また、メインフレームの保険契約管理についても、塩づけにするのではなく、段階的にクラウドへの移行に取り組んでいる。具体的にはスピード、製品、テクノロジー、コスト最適化の点を考慮し、改めてクラウドファーストの方針も社内で打ち出している。

今後の新規システムの開発はもちろん、既存システムについても、リニューアル、システム更改案件については原則クラウドを利用する。そのベースとなるクラウドとしてAWSをメインに利用する方針だ。

「なくてはならない」生命保険会社に向けてデジタルビジネスを加速

同社では、2030年時点のありたい姿を、ウェルビーイングに貢献するなくてはならない保険会社グループとし、今後の3年間は、2030年に向けて飛躍するための軌道を確立する3年間としている。

具体的には、これまでにアーキテクチャの土台を作っており、バイタリティを中心に新しいデジタルビジネスを推進、加速していく3年間になるという。

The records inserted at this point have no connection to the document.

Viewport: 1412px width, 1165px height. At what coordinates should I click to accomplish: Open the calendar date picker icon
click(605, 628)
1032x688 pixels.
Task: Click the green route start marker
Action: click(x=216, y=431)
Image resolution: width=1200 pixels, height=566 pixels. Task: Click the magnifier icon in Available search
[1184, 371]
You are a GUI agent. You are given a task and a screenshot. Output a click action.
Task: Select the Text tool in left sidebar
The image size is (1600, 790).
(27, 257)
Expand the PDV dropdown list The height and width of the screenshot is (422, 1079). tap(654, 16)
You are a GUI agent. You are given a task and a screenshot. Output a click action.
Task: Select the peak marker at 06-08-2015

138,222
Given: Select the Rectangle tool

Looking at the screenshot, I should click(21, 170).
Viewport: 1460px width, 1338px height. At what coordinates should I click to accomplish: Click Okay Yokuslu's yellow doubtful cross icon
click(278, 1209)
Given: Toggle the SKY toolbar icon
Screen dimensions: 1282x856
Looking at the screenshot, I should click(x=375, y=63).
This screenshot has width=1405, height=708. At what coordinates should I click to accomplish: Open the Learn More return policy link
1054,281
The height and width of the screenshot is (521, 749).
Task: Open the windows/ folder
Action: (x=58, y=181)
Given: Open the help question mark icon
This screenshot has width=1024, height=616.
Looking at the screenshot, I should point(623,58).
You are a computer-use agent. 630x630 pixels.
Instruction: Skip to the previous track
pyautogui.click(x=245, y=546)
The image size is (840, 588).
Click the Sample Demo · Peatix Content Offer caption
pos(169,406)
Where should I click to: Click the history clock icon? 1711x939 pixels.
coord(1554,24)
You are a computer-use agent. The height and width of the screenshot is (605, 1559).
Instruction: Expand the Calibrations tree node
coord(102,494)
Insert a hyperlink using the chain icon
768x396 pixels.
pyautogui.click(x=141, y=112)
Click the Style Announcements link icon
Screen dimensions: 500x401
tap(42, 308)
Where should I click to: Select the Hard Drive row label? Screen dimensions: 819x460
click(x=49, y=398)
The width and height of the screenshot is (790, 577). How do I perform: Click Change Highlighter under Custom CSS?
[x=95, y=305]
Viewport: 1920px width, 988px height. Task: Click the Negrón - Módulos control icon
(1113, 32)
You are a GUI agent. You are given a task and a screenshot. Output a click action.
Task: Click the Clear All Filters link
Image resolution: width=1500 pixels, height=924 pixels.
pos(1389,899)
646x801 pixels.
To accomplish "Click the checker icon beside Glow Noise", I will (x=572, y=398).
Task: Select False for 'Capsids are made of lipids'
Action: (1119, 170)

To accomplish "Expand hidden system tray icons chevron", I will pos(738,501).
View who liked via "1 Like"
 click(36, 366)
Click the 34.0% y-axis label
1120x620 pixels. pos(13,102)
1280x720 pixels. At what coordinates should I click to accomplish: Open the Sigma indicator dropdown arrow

クラウド推進の取り組みについては、下図のようにクラウド戦略、ガバナンス、人組織、プラットフォーム、運用保守、セキュリティという6つのエリアに分けて取り組み内容を整理している。

  • クラウド推進の取り組み

    クラウド推進の取り組み 出典:住友生命

ロードマップとしては、基幹系システムの移行は昨年度から開発に着手。2024年度から本格的にAWSに本番移行していく。最終的には2027年をめどにクラウドシフトが完了する予定だという。